A recent study reveals that security teams are unprepared for ransomware and struggle with increasing regulatory complexity.
The Impact of Continuous Security Validation study, released by SafeBreach and conducted by S&P Global Market Intelligence, surveyed 400 highly qualified security practitioners across the United States and Europe on the biggest security challenges, which CSV tools they are using, the level of adoption and maturity of those tools and the business outcomes they achieved.
A majority of respondents said regulatory complexity is a top challenge with 46% saying the increasing complexity/effort to comply with regulations and internal security policies is a primary challenge. In addition, 45% of respondents were also concerned with the increased costs/risks associated with their growing attack surface.

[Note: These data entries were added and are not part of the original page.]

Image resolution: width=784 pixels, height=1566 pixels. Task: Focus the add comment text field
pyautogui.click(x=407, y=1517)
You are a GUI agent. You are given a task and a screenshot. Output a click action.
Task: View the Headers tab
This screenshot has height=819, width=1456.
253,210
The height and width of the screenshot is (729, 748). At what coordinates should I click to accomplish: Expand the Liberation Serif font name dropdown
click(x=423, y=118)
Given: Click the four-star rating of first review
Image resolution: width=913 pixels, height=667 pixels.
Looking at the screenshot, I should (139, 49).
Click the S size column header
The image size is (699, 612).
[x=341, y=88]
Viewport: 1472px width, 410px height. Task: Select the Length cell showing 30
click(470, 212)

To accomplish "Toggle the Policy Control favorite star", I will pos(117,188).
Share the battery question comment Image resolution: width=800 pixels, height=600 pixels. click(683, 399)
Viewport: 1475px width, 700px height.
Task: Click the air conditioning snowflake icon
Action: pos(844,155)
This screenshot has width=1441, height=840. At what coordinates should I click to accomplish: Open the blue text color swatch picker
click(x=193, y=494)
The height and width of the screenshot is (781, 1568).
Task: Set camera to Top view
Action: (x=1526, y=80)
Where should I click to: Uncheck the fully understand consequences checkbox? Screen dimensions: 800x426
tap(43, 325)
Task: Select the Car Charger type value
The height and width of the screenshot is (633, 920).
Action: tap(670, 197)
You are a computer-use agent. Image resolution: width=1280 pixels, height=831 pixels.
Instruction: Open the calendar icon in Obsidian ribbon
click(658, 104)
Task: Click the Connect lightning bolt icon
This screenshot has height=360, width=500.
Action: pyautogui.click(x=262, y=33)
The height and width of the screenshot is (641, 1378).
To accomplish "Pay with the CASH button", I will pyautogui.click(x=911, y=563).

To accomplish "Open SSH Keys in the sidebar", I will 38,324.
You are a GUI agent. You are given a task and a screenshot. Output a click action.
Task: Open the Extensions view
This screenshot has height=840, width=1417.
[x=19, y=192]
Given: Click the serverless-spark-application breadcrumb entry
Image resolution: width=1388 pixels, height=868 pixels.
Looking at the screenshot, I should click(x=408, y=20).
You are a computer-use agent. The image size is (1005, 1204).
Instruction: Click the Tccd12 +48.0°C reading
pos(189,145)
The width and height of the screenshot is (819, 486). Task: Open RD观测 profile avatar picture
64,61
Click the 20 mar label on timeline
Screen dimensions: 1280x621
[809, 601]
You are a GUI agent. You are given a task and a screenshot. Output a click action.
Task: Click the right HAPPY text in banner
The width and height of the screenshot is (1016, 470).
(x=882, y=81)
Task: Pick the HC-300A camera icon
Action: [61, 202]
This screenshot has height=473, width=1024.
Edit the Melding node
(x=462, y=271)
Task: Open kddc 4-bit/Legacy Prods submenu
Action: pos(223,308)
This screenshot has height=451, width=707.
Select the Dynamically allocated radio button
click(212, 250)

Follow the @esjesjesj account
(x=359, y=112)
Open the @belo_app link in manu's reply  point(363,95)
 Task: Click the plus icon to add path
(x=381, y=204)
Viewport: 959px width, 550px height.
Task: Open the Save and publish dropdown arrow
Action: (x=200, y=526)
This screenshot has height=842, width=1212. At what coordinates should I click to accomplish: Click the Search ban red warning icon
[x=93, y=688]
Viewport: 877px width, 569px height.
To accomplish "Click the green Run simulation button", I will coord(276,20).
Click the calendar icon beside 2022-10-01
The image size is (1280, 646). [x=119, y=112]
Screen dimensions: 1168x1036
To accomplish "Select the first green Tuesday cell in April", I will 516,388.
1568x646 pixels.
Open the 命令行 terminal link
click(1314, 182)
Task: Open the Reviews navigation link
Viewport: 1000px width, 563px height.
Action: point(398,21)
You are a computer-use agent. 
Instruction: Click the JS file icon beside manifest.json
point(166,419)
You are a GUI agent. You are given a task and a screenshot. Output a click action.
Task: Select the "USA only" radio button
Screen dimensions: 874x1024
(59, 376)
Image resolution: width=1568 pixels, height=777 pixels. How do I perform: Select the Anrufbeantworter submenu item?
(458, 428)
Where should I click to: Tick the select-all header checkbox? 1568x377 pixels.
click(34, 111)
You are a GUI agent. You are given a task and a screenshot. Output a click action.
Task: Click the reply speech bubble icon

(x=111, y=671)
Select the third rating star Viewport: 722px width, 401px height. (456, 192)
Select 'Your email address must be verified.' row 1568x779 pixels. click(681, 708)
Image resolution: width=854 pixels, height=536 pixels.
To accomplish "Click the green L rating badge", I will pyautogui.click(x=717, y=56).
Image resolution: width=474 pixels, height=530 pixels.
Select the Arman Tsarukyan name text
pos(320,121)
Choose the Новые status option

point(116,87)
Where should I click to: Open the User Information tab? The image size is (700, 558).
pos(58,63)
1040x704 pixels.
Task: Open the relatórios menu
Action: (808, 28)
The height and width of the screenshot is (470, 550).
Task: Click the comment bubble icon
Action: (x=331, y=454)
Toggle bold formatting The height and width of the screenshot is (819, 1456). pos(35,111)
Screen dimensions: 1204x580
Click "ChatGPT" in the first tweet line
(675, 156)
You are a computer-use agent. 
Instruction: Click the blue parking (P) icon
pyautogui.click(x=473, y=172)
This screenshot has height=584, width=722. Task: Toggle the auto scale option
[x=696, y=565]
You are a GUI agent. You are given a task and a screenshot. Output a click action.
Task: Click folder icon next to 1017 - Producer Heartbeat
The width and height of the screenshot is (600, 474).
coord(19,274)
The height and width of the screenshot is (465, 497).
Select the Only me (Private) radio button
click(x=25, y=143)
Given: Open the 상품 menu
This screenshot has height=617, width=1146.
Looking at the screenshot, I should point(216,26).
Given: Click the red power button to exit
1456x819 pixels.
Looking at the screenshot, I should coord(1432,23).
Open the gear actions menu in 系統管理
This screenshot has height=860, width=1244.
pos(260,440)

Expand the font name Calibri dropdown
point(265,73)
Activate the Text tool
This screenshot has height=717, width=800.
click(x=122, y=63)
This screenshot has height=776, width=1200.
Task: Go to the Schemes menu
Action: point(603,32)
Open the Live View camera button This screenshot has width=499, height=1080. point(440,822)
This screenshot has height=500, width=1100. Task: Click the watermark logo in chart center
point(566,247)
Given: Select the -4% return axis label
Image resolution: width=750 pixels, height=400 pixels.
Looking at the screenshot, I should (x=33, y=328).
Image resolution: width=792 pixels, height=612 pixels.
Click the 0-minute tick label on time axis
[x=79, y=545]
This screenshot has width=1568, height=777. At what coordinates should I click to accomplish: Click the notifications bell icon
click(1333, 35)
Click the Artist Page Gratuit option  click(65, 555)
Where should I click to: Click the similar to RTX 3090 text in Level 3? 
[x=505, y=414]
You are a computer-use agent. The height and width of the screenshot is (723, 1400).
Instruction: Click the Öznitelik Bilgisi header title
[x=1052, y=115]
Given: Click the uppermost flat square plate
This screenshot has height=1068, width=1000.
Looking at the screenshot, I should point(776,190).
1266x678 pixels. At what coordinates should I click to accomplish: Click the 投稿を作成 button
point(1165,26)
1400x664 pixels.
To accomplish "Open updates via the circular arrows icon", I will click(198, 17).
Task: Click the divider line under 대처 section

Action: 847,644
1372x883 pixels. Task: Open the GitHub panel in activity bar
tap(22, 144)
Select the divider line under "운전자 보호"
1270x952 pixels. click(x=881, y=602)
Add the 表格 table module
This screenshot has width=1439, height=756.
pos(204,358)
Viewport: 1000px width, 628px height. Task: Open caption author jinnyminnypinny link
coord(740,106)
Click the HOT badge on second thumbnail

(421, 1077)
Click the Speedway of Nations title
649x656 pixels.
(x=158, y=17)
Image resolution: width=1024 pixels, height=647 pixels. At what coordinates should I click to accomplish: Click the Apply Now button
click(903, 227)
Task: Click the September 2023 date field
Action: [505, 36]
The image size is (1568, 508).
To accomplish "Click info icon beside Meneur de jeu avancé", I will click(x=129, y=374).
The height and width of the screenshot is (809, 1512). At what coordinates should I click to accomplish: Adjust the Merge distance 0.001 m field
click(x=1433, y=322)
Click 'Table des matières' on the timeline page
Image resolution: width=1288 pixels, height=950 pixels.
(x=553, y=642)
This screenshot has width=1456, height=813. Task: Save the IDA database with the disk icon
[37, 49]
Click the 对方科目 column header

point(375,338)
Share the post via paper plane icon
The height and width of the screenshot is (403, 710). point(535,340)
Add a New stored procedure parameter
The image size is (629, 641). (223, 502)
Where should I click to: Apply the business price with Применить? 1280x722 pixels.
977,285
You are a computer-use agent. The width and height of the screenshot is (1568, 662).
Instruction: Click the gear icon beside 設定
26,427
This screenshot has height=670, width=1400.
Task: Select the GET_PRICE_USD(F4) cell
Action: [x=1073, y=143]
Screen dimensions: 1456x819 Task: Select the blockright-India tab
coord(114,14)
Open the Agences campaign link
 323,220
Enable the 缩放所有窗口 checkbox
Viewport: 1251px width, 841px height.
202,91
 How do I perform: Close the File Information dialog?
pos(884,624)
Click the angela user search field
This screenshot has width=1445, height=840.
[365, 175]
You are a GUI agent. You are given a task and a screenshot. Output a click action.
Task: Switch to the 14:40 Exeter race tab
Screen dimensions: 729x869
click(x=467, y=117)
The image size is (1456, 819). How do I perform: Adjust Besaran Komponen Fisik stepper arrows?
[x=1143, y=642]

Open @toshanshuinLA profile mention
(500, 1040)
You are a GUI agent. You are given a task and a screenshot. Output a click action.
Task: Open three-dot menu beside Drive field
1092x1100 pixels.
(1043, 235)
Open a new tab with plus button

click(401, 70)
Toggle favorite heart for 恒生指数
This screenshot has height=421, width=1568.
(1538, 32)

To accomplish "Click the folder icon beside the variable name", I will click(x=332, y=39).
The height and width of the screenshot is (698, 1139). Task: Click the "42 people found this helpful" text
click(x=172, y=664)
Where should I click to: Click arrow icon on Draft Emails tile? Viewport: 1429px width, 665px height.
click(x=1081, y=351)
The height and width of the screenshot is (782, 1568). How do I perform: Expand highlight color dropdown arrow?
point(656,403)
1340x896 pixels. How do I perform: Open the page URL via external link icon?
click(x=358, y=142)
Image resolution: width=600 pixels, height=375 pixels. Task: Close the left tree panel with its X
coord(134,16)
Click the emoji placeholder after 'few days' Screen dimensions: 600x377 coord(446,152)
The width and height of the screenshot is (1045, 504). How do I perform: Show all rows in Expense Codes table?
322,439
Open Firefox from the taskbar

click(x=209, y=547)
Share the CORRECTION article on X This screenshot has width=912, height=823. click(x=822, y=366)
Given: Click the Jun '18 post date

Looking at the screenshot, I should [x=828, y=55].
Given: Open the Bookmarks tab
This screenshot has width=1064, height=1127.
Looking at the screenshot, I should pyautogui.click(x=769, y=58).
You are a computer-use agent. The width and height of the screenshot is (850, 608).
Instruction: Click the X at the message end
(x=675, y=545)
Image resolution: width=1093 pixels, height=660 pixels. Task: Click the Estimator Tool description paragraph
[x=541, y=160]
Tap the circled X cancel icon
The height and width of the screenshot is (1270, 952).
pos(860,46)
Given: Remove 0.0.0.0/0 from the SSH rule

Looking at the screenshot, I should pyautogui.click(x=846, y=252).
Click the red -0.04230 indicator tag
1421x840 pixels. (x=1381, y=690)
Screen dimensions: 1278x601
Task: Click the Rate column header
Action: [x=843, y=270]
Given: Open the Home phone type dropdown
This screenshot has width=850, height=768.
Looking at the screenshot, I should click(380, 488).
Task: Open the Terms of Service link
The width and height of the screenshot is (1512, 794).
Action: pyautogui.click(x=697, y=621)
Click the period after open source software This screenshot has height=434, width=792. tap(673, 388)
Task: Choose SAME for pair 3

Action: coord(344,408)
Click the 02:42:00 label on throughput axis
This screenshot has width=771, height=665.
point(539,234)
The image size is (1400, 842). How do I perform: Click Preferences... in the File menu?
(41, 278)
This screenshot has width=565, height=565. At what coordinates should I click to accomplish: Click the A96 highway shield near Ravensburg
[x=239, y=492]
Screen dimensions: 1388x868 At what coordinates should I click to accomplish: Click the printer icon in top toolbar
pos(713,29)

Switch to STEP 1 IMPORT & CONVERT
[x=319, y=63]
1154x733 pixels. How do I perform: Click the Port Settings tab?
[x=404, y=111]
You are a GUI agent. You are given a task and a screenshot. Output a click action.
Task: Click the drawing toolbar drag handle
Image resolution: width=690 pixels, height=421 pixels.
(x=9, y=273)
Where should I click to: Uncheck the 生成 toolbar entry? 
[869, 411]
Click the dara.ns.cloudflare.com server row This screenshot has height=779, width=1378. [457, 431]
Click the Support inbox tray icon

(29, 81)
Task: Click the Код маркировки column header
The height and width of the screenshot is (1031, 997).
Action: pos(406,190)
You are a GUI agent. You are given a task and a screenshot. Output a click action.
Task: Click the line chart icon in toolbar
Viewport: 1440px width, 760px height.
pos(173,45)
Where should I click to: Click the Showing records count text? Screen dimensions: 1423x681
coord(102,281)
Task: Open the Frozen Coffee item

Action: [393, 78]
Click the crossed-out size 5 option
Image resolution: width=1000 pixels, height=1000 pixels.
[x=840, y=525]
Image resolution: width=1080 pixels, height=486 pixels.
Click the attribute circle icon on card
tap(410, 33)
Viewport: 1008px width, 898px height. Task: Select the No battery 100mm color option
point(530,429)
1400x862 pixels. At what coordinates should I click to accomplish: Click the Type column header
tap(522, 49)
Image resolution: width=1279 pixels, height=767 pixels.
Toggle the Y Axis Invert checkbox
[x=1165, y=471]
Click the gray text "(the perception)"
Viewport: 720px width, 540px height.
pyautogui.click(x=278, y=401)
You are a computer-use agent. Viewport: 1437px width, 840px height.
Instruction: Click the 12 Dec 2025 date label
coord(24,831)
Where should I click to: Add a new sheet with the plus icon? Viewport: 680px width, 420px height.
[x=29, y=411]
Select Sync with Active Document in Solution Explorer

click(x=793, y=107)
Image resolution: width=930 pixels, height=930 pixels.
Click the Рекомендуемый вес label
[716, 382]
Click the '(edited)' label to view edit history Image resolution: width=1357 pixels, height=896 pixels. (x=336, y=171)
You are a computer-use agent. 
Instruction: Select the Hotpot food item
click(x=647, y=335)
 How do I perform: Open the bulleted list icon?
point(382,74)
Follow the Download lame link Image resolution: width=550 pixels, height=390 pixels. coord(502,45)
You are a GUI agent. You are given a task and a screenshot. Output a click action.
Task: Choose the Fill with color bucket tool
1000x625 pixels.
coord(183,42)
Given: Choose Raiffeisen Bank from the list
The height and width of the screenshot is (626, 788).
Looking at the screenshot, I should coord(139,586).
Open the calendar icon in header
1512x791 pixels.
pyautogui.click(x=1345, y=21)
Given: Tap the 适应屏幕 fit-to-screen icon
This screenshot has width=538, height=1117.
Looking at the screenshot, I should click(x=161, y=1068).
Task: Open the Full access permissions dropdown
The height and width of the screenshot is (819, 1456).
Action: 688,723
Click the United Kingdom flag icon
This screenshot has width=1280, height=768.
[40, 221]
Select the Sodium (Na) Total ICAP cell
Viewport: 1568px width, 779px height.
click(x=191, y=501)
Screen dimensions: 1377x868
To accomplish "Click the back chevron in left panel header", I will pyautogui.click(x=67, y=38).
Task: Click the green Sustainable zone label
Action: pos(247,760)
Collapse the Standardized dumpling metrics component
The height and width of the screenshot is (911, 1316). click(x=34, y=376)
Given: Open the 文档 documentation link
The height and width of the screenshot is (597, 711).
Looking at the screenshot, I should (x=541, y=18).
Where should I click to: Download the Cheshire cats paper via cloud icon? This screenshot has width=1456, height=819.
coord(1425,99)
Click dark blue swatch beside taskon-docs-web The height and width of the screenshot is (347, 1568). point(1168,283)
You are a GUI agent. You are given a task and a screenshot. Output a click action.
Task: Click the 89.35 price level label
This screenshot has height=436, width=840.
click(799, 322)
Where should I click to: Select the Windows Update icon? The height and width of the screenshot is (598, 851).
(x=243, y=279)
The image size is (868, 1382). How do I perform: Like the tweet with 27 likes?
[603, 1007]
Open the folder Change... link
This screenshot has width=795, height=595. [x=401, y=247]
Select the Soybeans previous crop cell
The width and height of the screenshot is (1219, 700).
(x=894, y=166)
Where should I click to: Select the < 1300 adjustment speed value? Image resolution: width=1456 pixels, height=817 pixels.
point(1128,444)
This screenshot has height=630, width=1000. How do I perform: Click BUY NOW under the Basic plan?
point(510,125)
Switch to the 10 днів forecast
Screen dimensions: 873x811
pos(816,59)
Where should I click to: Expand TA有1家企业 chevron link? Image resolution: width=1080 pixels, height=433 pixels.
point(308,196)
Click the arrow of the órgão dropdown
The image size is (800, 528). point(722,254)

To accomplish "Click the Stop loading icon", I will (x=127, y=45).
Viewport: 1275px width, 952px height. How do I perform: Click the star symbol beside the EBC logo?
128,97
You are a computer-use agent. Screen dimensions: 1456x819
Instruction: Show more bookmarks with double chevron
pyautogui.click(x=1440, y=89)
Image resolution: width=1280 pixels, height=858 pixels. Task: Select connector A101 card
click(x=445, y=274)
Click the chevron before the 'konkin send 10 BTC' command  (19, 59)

Other key highlights include:
- Ransomware attacks surge, but organizations are not prepared: 47% experienced a ransomware attack in the past year but only half of those companies had a formal ransomware recovery and remediation plan in place. 56% of victims paid the ransom but only 39% of payments resulted in successful data recovery.
- “Swivel chair management,” also known as tool overload, creates security gaps: Analysts have access to an average of 21-30 tools in total, using 11-20 of them regularly (at least weekly). Respondents are overwhelmed by the effort to install, maintain and train on these tools, and are concerned about delays in incident response.
- Breach and attack simulation (BAS) capabilities help reduce business and operational risk: 95% of respondents value identifying unpublished, signatureless and zero-day vulnerabilities. 54% said increased visibility into security control performance and posture was their primary ROI driver.
- The cyber skills shortage continues to plague organizations with 48% of respondents indicating they are very concerned, and 43% are somewhat concerned about the skills shortage, amounting to 91% showing concern about staffing.